■ **COMPLETE THE FOLLOWING**
1) In the coin text, which mint produced the 1974 Half Dollar with no mint mark?
2) From the coin text, repeat word for word the part that opens with the words containing "As mentioned, Kennedy" and closes with "on the coin.".

As mentioned, Kennedy Half  Dollars have gone through a lot of material changes over the years. Kennedy half dollars were constructed of 90 per cent silver and 10% copper in 1964.

From 1965 to 1970, half dollars were manufactured with two exterior layers of 80 per cent silver and 20 per cent copper, and an inner core of 20.9 per cent silver and 79.1 per cent copper (net composition: 40 per cent silver and 60 per cent copper).

Coins manufactured after 1971 contain an exterior coating of 75 per cent copper and 25 per cent nickel linked to a pure copper inner core. As the 1974 Kennedy half dollar was minted after 1971, this coin doesn’t have any silver content and instead is constructed of copper and nickel.

You can tell if your half dollar will contain silver by looking at the year marked on the coin.

1974 Half Dollar Series

1) 1974 Half Dollar No Mint Mark

Type: Kennedy Half Dollar
Year: 1974
Face Value: $0.50
Composition: 75% copper and 25% nickel
Total Weight: 11.34 grams
Diameter: 1.205 inches (30.61 millimeters)
Thickness: 0.085 in (2.16 mm)
Edge: 150 Reeds
Minted in: Philadelphia
Quantity Minted : 201,596,000 (of all types)
1974 Half Dollar No Mint Mark
photo source: www.cointalk.com

While you may think the lack of a mint mark could lead this coin to be valuable, this is actually one of the most common forms of the 1974 Half Dollar. Prior to 1979, coins manufactured at the Philadelphia mint lacked a mintmark with a few exceptions. Mint markings were only used on coins made at branch mints such as San Francisco, Denver, and Carson City.


2) 1974 D-Half Dollar

Type: Kennedy Half Dollar
Year: 1974
Face Value: $0.50
Composition: 75% copper and 25% nickel
Total Weight: 11.34 grams
Diameter: 1.205 inches (30.61 millimeters)

■ **INFORMATION SHOWN**
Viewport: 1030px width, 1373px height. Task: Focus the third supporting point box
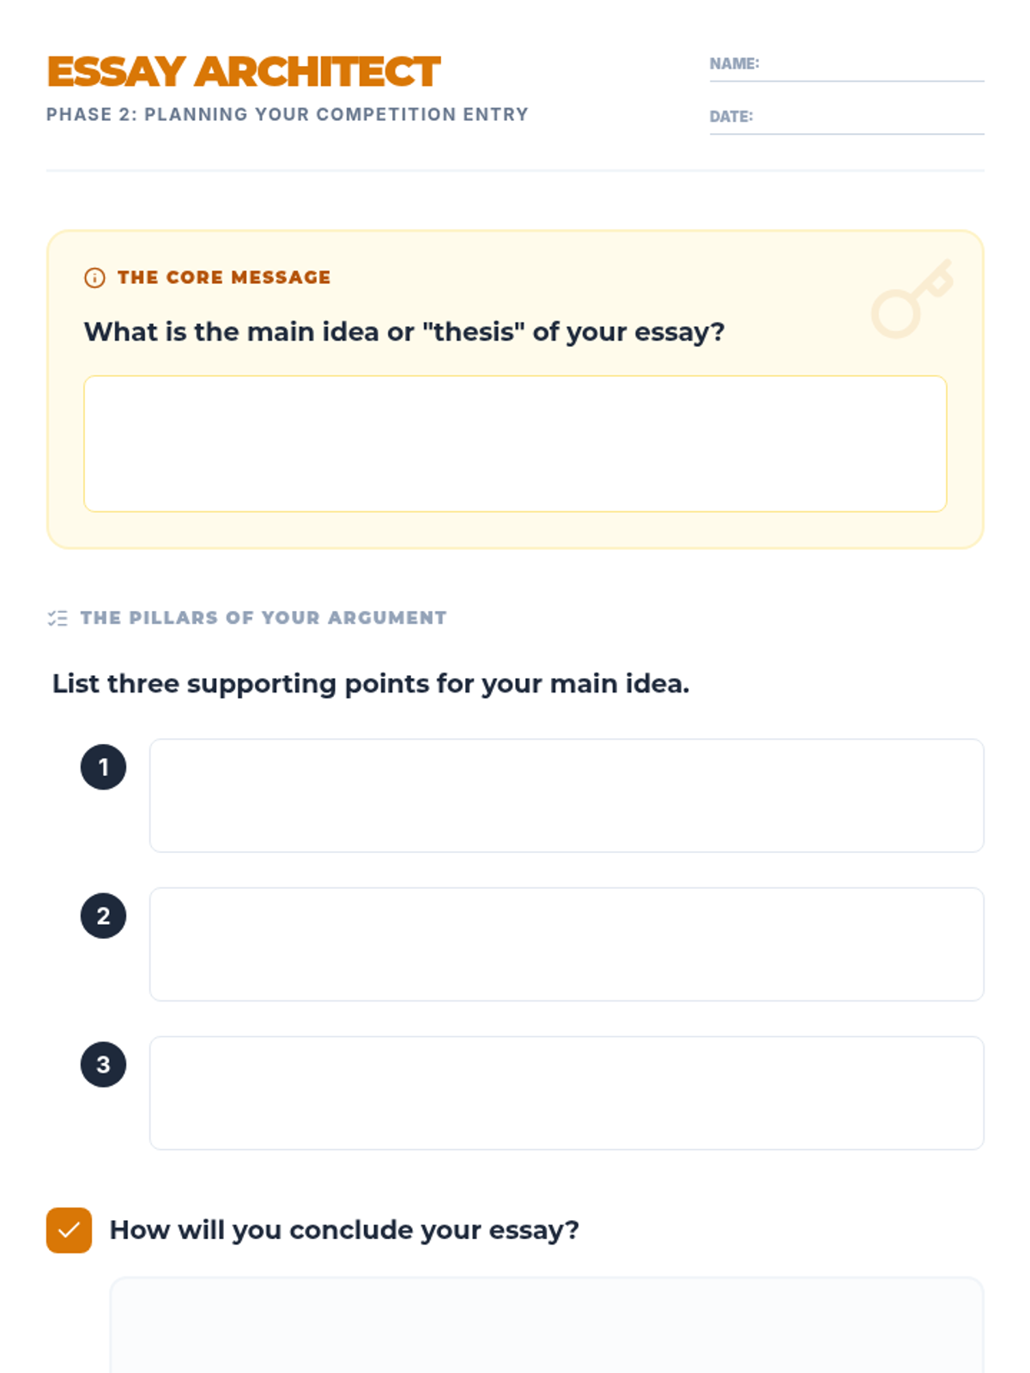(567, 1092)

--

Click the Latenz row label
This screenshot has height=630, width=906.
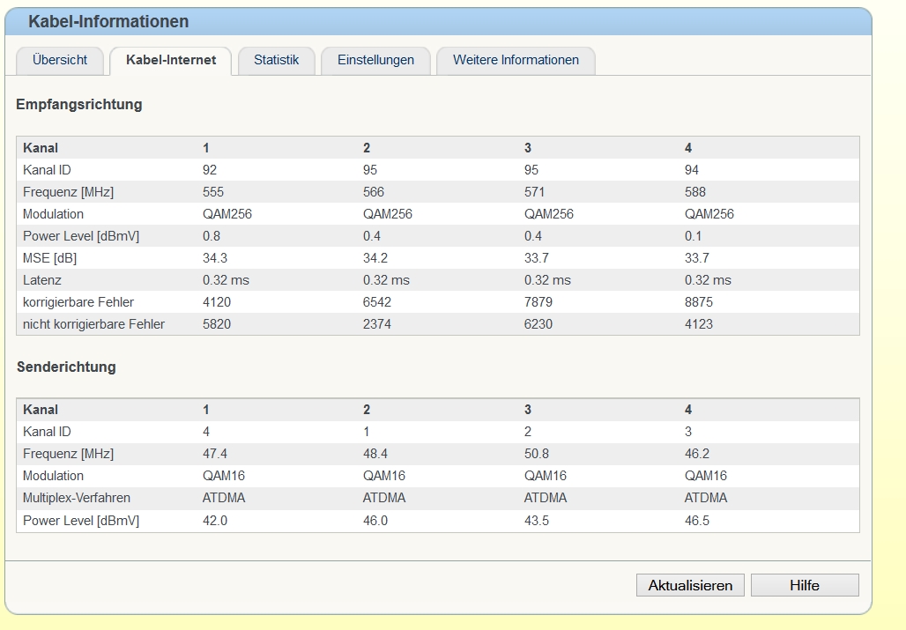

■ **ANSWERS TO EACH TASK**
1) Philadelphia

2)
As mentioned, Kennedy Half  Dollars have gone through a lot of material changes over the years. Kennedy half dollars were constructed of 90 per cent silver and 10% copper in 1964.

From 1965 to 1970, half dollars were manufactured with two exterior layers of 80 per cent silver and 20 per cent copper, and an inner core of 20.9 per cent silver and 79.1 per cent copper (net composition: 40 per cent silver and 60 per cent copper).

Coins manufactured after 1971 contain an exterior coating of 75 per cent copper and 25 per cent nickel linked to a pure copper inner core. As the 1974 Kennedy half dollar was minted after 1971, this coin doesn’t have any silver content and instead is constructed of copper and nickel.

You can tell if your half dollar will contain silver by looking at the year marked on the coin.